- [Consigne donnée A]:
Extrayez du texte sur la chute du Premier ministre Céant le passage qui commence par "Quant aux sénateurs" et se termine par "sans sa présence.".
- [Consigne donnée B]:
Dressez la liste de toutes les personnes nommées dans le texte sur la chute du Premier ministre Céant.

Pendant toute la semaine précédant la chute du Premier ministre Jean Henry Céant et son remplacement par un chef de gouvernement par intérim en la personne de Jean Michel Lapin, ministre de la Culture et de la Communication du Cabinet sortant, les rumeurs de toutes sortes circulaient dans la capitale haïtienne en même temps que des négociations de tout type. Sans parler des dizaines d’appels téléphoniques entre les protagonistes qui se croisent et s’entrecroisaient surtout entre les Présidents des deux Chambres, Gary Bodeau (député) et Carl Murat Cantave (Sénateur).
Et entre Youri Latorture et Gary Bodeau afin de trouver une issue à cette guerre fratricide que se livrait entre les deux branches du Pouvoir législatif. Or, en se livrant publiquement à ce spectacle de mauvais goût, pour une institution déjà décriée pour le comportement des parlementaires, c’est le plus mauvais signal que les parlementaires de ces deux entités institutionnelles aient pu envoyer à la population. Néanmoins, les critiques n’empêchent point que les deux camps campent sur leur position.
Quant aux sénateurs interpellateurs qui suivent de près l’évolution à la Chambre des députés toute proche, ils encouragent les députés de l’opposition et ceux qui sont contre l’interpellation du Premier ministre, à faire dilatoire…
Quant aux Chancelleries étrangères accréditées à Port-au-Prince, elles ne sont pas neutres. Mais observent et s’informent sur les moindres faits et gestes des protagonistes, à travers leurs sources au Parlement, à la Primature et au Palais national. Du jeudi 14 au lundi 18 mars, les préparatifs se mettaient en place dans les deux assemblées. D’un côté, la Chambre des députés confiante et certaine qu’elle puisse aller jusqu’au bout du processus de destitution ou d’un vote de censure contre le Premier ministre avec ou sans sa présence.

- [Données sources]:
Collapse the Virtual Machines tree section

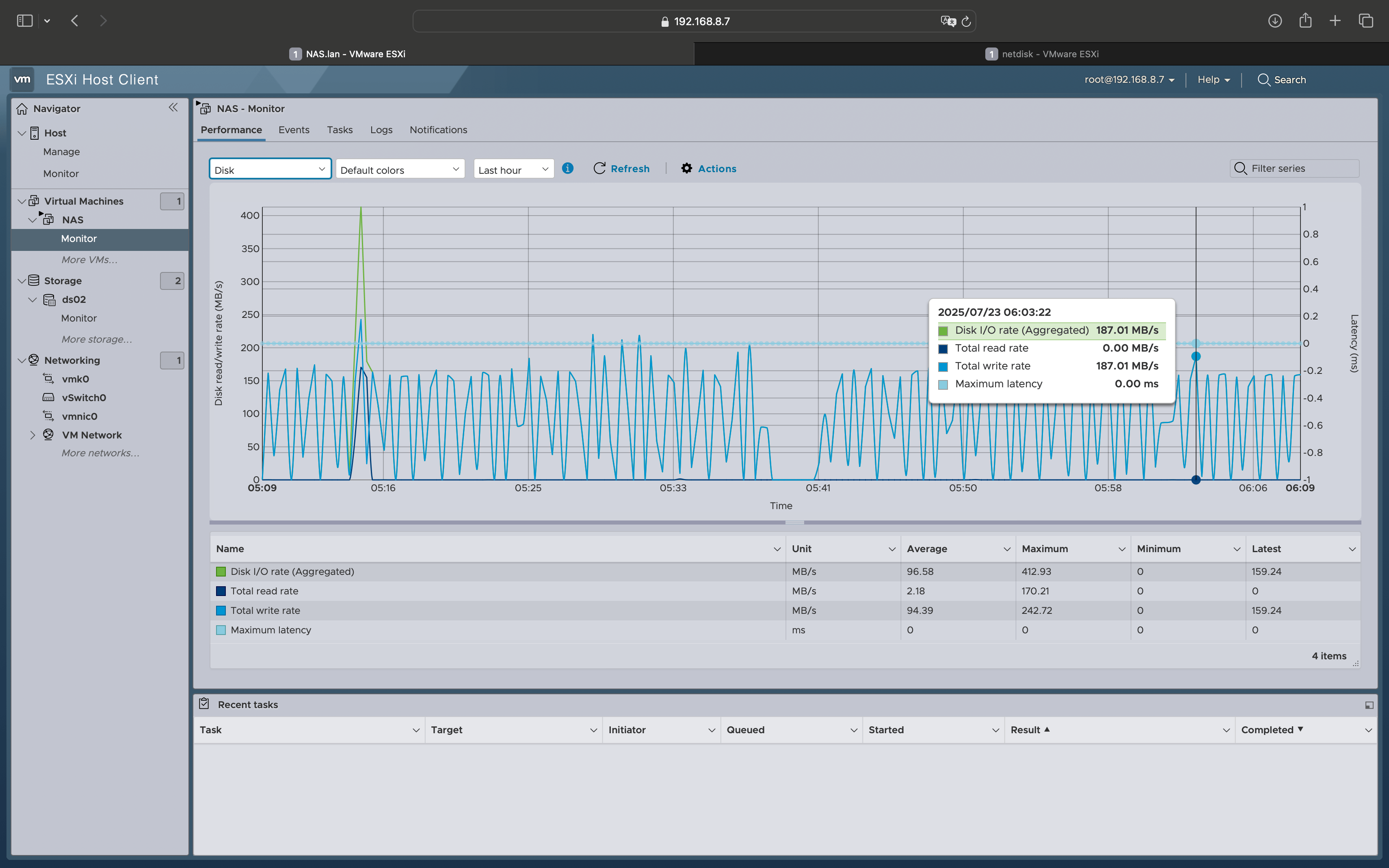coord(22,201)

- [Réponse correcte A]:
Quant aux sénateurs interpellateurs qui suivent de près l’évolution à la Chambre des députés toute proche, ils encouragent les députés de l’opposition et ceux qui sont contre l’interpellation du Premier ministre, à faire dilatoire…
Quant aux Chancelleries étrangères accréditées à Port-au-Prince, elles ne sont pas neutres. Mais observent et s’informent sur les moindres faits et gestes des protagonistes, à travers leurs sources au Parlement, à la Primature et au Palais national. Du jeudi 14 au lundi 18 mars, les préparatifs se mettaient en place dans les deux assemblées. D’un côté, la Chambre des députés confiante et certaine qu’elle puisse aller jusqu’au bout du processus de destitution ou d’un vote de censure contre le Premier ministre avec ou sans sa présence.

- [Réponse correcte B]:
Jean Henry Céant
Jean Michel Lapin
Gary Bodeau
Carl Murat Cantave
Youri Latorture